SecretWhen requiredRuntime exposure
WALLETSUITE_API_KEYAlwaysRead once at startup; never logged
OWS_AGENT_TOKENHeadless / production (agent mode)Read once at startup; never logged
OWS_PASSPHRASEInteractive bootstrap and admin only (owner mode)Read once at startup; never logged
Agent token filesOwner-mode bootstrap outputLocal file, mode 0600; never returned in chat
Production and headless deployments run in agent mode with a scoped, policy-bound token. The vault passphrase is not required at runtime — it is used once by a human operator to bootstrap the vault and issue agent tokens, then does not need to be present in the environment where agents actually sign. This is the recommended production posture. By default, newly issued agent tokens are written to a local file with owner-only permissions (0600). The CLI can print a token to stdout instead, but only when invoked with an explicit, intentionally-named opt-in flag — so a CI job or wrapping script can’t capture a token through automation that didn’t ask for it.

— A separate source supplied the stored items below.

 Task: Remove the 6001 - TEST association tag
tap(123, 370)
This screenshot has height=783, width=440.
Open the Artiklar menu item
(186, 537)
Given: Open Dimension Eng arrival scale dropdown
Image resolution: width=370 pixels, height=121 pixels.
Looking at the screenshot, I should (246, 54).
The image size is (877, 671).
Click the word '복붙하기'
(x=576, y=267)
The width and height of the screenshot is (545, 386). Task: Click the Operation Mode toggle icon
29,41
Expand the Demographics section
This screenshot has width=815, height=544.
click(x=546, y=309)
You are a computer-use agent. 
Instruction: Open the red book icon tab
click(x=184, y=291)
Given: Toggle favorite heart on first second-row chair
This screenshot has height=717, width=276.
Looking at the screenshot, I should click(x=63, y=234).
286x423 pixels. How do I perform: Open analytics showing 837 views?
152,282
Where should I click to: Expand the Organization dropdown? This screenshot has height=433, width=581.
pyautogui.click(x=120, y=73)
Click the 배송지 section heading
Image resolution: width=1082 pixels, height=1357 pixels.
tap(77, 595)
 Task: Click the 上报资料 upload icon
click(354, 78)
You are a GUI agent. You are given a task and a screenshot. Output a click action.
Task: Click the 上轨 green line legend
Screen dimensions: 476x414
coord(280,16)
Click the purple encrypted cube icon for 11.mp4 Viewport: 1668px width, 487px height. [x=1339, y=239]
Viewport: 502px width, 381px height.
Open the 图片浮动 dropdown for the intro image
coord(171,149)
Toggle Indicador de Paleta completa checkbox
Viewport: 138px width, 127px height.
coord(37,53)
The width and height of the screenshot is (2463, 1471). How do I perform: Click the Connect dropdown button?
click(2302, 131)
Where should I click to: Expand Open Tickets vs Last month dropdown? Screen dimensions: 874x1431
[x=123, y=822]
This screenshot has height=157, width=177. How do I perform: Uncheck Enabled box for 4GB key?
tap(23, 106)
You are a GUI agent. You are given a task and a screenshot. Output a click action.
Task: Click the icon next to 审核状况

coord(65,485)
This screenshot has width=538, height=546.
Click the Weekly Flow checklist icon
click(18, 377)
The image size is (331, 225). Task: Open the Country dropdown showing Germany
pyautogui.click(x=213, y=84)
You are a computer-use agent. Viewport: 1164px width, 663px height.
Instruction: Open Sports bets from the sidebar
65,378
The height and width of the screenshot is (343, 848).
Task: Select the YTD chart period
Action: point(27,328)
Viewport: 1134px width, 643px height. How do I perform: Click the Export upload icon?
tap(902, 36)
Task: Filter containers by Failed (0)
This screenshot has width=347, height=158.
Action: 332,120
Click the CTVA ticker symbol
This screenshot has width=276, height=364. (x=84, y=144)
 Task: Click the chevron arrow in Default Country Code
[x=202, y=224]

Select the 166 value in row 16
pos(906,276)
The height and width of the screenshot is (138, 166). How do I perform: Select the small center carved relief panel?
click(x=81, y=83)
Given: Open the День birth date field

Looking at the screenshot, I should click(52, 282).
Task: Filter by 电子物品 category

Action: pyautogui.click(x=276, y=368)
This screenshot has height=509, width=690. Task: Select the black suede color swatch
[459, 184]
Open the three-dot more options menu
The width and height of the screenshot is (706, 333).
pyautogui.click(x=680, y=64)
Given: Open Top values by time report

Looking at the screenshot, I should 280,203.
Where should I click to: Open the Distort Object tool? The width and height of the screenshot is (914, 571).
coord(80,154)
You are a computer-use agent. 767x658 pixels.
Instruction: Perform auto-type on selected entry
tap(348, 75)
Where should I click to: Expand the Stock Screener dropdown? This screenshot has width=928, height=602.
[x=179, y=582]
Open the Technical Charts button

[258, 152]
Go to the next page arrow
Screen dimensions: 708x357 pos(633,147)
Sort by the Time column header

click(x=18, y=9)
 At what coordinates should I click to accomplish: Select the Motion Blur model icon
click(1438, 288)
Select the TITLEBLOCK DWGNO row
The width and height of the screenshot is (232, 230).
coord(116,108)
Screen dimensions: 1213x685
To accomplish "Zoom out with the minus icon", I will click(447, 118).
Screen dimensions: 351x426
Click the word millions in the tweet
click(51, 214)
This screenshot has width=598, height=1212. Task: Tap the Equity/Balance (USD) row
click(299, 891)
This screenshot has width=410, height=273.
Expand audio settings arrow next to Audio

See Key Management for the owner/agent mode distinction and full credential lifecycle.

Logging and Redaction

Logs are designed to be useful for forensics without leaking request-identifying material.
  • Operation labels replace URLs. Wallet addresses, transaction payloads, and request parameters are not logged.
  • Internal diagnostics are retained server-side. The LLM receives a structured, sanitized error; the operator’s logs retain the detail.
  • Audit receipts use schema-driven redaction: only dynamic text fields are scanned for inline secret patterns. Operational fields — wallet name, chain, identifiers, hashes, policy IDs — are preserved for audit, compliance, and forensic review.
  • Transaction hex is truncated before write, so even a serialized payload containing key material would not land in storage intact.
See Audit Trail for the receipt schema and hash chain.

Dependency Surface

Published releases fail on any high or critical advisory against a runtime dependency; the full list is verifiable via npm view. For the broader posture on formal audits and third-party certifications that sit above the build pipeline, see Security Diligence → Certifications Roadmap.